Scans a directory tree for Python files while respecting gitignore rules. Location: docugen/core/scanner.py:94
def scan_python_files(root_path: str | Path) -> list[Path]

Parameters

root_path
str | Path
required
Path to the root directory or single Python file to scan. Accepts both string paths and Path objects. Supports ~ for home directory expansion.

Returns

files
list[Path]
Sorted list of absolute Path objects for all discovered Python files. Returns empty list if no .py files are found.

Behavior

  • Single file mode: If root_path points to a file, returns it only if it has .py extension
  • Directory mode: Recursively walks the directory tree and discovers all .py files
  • Automatic filtering: Excludes directories in DEFAULT_IGNORED_DIRS and patterns from .gitignore
  • Path resolution: Expands ~ and resolves to absolute paths

Raises

  • FileNotFoundError: If the specified path does not exist

Example

from docugen.core.scanner import scan_python_files

# Scan entire project
files = scan_python_files("~/my-project")
print(f"Found {len(files)} Python files")

# Scan single file
files = scan_python_files("script.py")
if files:
    print(f"File is valid: {files[0]}")

GitIgnoreRule

Represents a parsed rule from a .gitignore file. Location: docugen/core/scanner.py:20
@dataclass(frozen=True)
class GitIgnoreRule:
    pattern: str
    negated: bool
    directory_only: bool
    anchored: bool

Attributes

pattern
str
The gitignore pattern without special prefix/suffix characters (e.g., "*.pyc", "build", "docs/temp")
negated
bool
True if the rule starts with !, meaning it negates (un-ignores) matching paths
directory_only
bool
True if the rule ends with /, meaning it only matches directories
anchored
bool
True if the rule starts with /, meaning the pattern is relative to the repository root

Usage

This class is immutable (frozen dataclass) and primarily used internally by the scanner to evaluate whether paths should be ignored.

Example

from docugen.core.scanner import GitIgnoreRule

# Examples of how gitignore patterns are parsed
rule1 = GitIgnoreRule(pattern="*.pyc", negated=False, directory_only=False, anchored=False)
rule2 = GitIgnoreRule(pattern="build", negated=False, directory_only=True, anchored=False)
rule3 = GitIgnoreRule(pattern="!important.log", negated=True, directory_only=False, anchored=False)

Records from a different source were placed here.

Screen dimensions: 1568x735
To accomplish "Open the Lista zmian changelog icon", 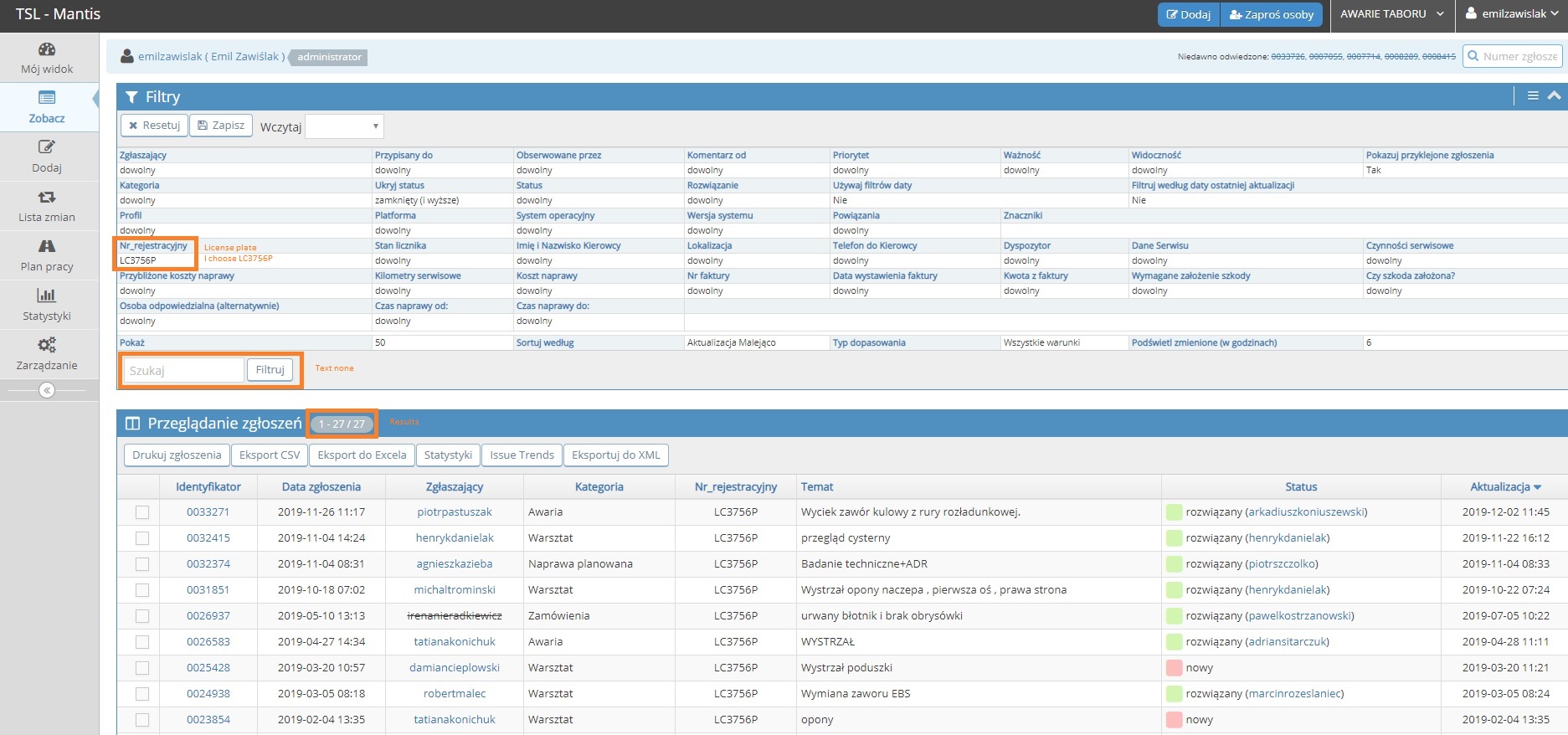I will (x=47, y=198).
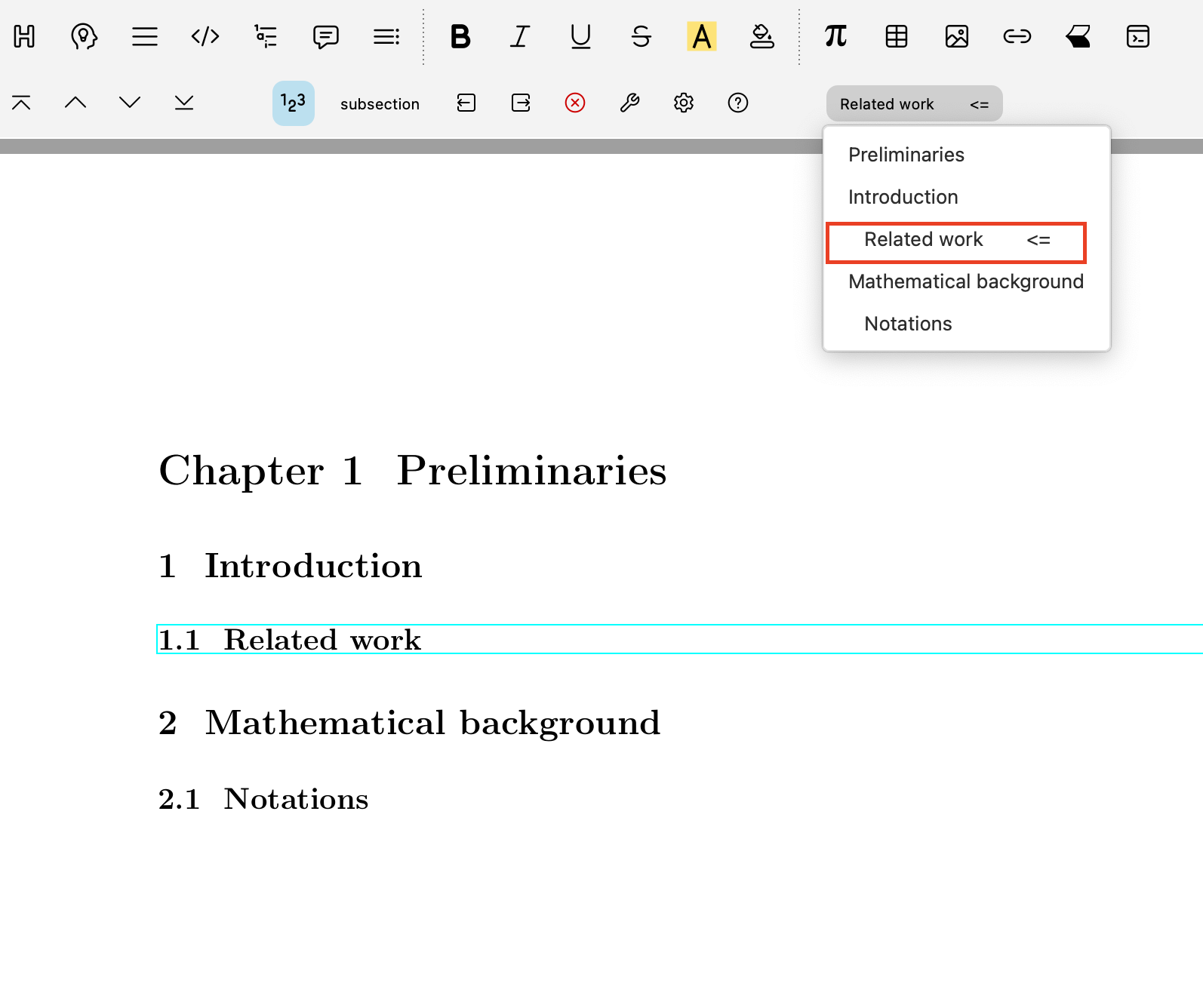Screen dimensions: 1203x1008
Task: Open the wrench tools icon
Action: 629,103

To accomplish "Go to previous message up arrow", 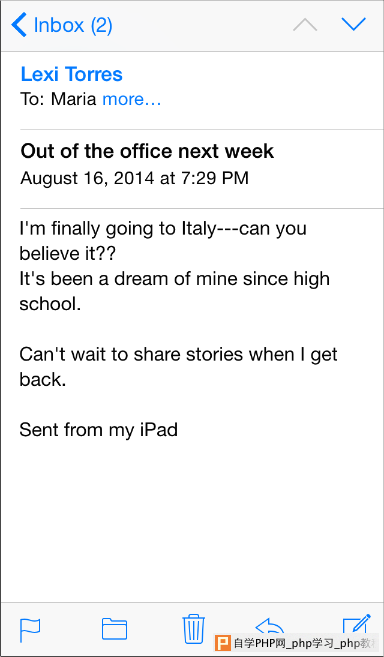I will click(305, 24).
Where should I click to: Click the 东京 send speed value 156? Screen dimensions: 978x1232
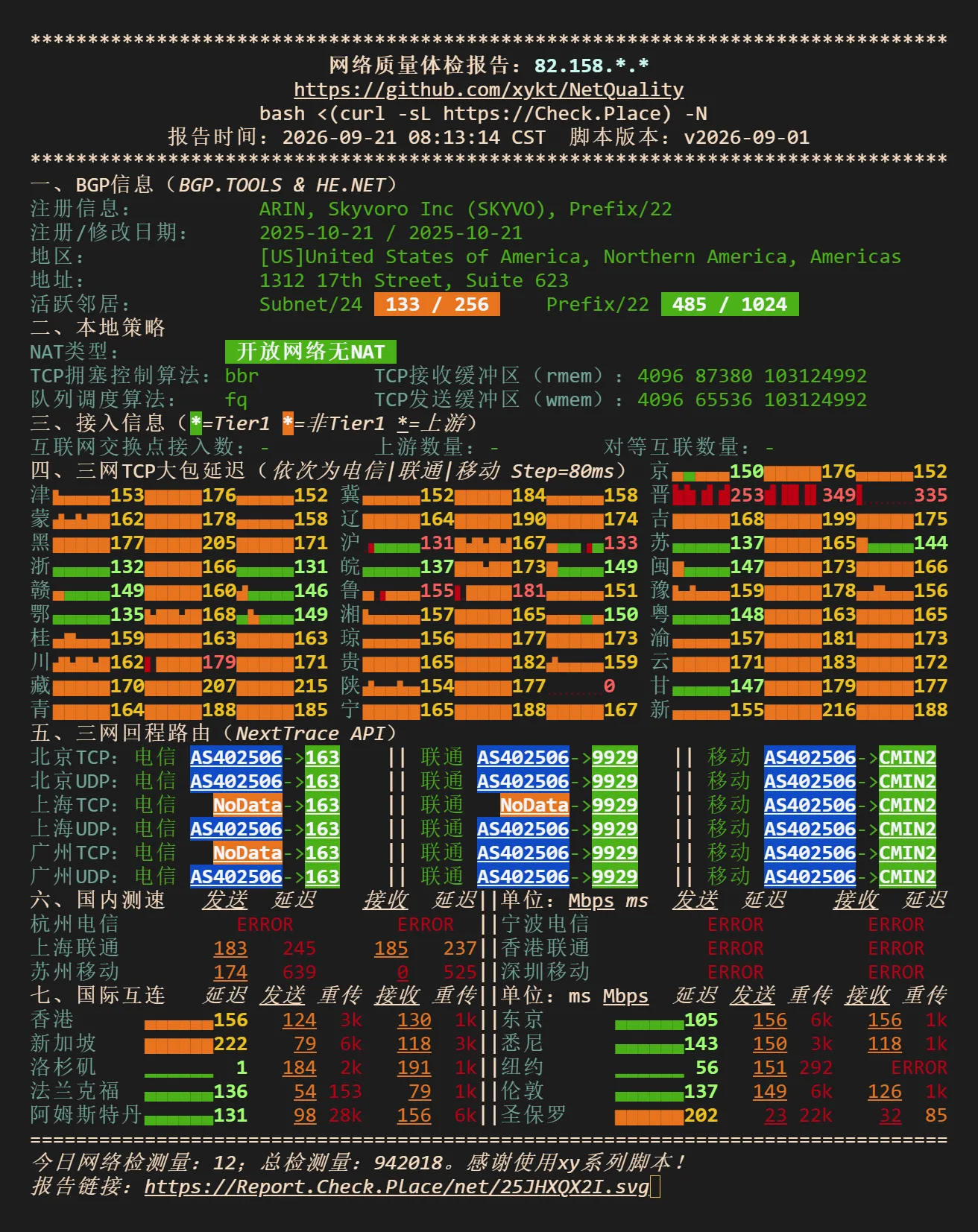pos(770,1020)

Default Ignored Directories

Location: docugen/core/scanner.py:8 The scanner automatically excludes these directories regardless of .gitignore rules:
DEFAULT_IGNORED_DIRS = {
    "__pycache__",
    ".git",
    ".venv",
    "venv",
    ".mypy_cache",
    ".pytest_cache",
    "build",
    "dist",
}
These directories are commonly used for Python tooling and build artifacts and are excluded for performance and relevance.

Helper Functions

The module includes internal helper functions that are not part of the public API:
  • _load_gitignore_rules(root: Path) -> list[GitIgnoreRule] - Parses .gitignore file (scanner.py:28)
  • _match_rule(relative_path: str, is_dir: bool, rule: GitIgnoreRule) -> bool - Tests if a path matches a rule (scanner.py:64)
  • _is_ignored(relative_path: str, is_dir: bool, rules: list[GitIgnoreRule]) -> bool - Determines if a path should be ignored (scanner.py:86)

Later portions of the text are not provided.